SHOULD LIBERALS LIGHTEN UP?….Michael Ignatieff writes in the New York Times magazine:
Someone like me who supported the war on human rights grounds has nowhere to hide: we didn’t suppose the administration was particularly nice, but we did assume it would be competent. There isn’t much excuse for its incompetence, but equally, there isn’t much excuse for our naivete either.
For Ignatieff to say that there is “no excuse” for his assumption that the Bush administration was competent is not satisfactory: Ignatieff needs to tell us what chain of thought could possibly have led him to the assumption that the Bush administration was competent….
This is a recurring theme, and one I really hate to see.

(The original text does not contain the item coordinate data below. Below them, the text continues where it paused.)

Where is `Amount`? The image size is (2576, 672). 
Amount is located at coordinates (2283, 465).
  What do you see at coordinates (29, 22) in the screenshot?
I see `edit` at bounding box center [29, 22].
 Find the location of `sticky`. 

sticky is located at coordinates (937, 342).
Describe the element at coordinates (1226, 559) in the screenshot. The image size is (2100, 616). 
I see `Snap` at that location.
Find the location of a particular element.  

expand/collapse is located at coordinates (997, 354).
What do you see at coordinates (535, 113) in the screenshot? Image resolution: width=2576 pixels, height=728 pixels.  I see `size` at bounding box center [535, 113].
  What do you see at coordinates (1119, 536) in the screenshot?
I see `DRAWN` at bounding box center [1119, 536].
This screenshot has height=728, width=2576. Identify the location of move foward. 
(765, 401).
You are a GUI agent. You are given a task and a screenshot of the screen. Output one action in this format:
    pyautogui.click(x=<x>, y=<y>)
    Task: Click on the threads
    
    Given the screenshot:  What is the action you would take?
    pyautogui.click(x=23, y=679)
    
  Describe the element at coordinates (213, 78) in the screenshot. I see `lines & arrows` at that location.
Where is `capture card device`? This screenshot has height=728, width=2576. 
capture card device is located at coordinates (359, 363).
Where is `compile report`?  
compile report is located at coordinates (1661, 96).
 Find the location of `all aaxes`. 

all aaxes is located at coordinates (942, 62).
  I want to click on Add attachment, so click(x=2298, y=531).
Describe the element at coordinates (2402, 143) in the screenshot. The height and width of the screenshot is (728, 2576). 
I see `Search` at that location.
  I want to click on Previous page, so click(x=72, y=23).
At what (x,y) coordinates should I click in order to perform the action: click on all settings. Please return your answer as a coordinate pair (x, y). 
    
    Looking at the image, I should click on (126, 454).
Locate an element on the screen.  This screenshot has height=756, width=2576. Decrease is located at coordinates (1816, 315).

There are lots of “liberal hawks” (and even a few conservative hawks) who are having public second thoughts about having supported the war, and we should warmly embrace them. They are excellent candidates to become opinion leaders who will help persuade other people to see things our way.
However, it sometimes seems as though a mere public reconsideration is not enough: we instead demand an abject, groveling apology and a confession that those who opposed the war were right about every last thing. But human nature being what it is, there’s a limit to just how much admission of pigheaded stupidity people are willing to make in public, and “there isn’t much excuse for our naivete either” is probably about as much as we can reasonably expect. Demanding a line-by-line recitation of error is surely more at home in a Mao-era reeducation camp than in the United States of 2004.
Now, it’s true that some of these public reconsiderations are pretty egregious ? see Tim Dunlop today for a pretty good example. But in general I think we’d all be better served by toning down the moral righteousness and welcoming our new comrades to the fold. We need all the allies we can get.